On D-Day plus one, tugs towing the first components of the artificial ports arrived off the Normandy coast, in front of their two designated sites: Vierville-Saint-Laurent, in the American sector, for Mulberry A, and Arromanches, in the British sector, for Mulberry B.

The principle was the same for both: shelter from the rough seas was provided by a breakwater formed partly by old ships scuttled in situ (Gooseberries), partly by Phoenix caissons. These huge, hollow cubes made from reinforced concrete were carefully positioned, then flooded with seawater, in order to settle them on the seabed. Other caissons were arranged perpendicularly to the shore to form the piers. Once assembled, these components created a roadstead measuring 500 hectares. Further out to sea, external floating breakwaters, or Bombardons, were moored – huge metal structures that had been ballasted and anchored firmly in place.

Ships were unloaded at pierheads that could slide up and down steel stilts according to the height of the tide. The equipment was then transferred to dry land along floating roadways resting on the hollow concrete caissons. Because they were extremely flexible, they could rise and fall with the tide, thereby avoiding any interruptions in unloading operations.

Lorry parks and warehouses were established onshore. Existing roads were widened and new ones laid across the fields to ensure that the huge flow of lorries, guns, tanks, munitions and men reached the front as quickly as possible.

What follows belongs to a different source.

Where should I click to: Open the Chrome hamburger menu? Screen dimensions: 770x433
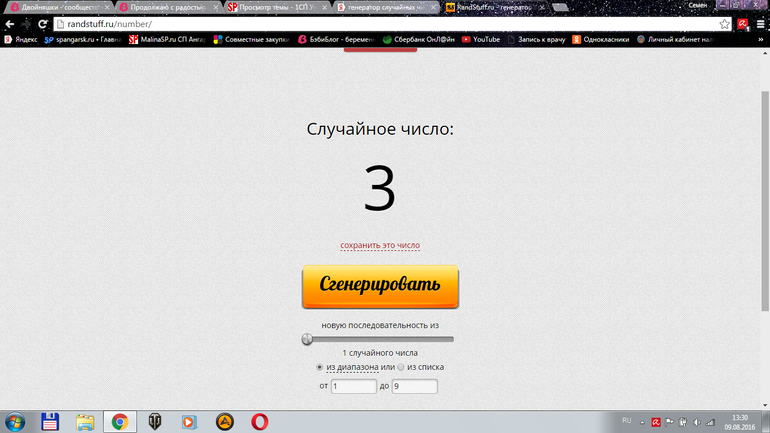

But on June 19th, just as work on the harbours was nearing completion, a violent storm rose in the Channel. It lasted three days and caused extensive damage. The Mulberry at Saint-Laurent suffered the worst. Nearly half its Phoenixes were seriously damaged, many by Bombardons which had been torn from their moorings. The pierheads and floating roadways were swept away. Mulberry B fared slightly better, but still required major repairs. When the storm finally blew itself out, the scene was one of utter devastation. Nearly 800 craft of every sort were stranded on beaches littered with the debris of the floating jetties and other wreckage.

Given the extent of the disaster, the Americans decided not to repair their artificial harbour. Any components that could be recovered were used to repair the British one. The breakwater wall was all that remained, and from then on, craft were unloaded directly onto the beach. Although this may have been a less sophisticated method, it actually turned out to be highly effective, as a far higher tonnage was landed each day at Omaha than at Arromanches.

To say, as some people have, that the Arromanches Mulberry was the key to the success of D-Day may be somewhat of an exaggeration, but it has certainly gone down in history as a brilliant technical feat.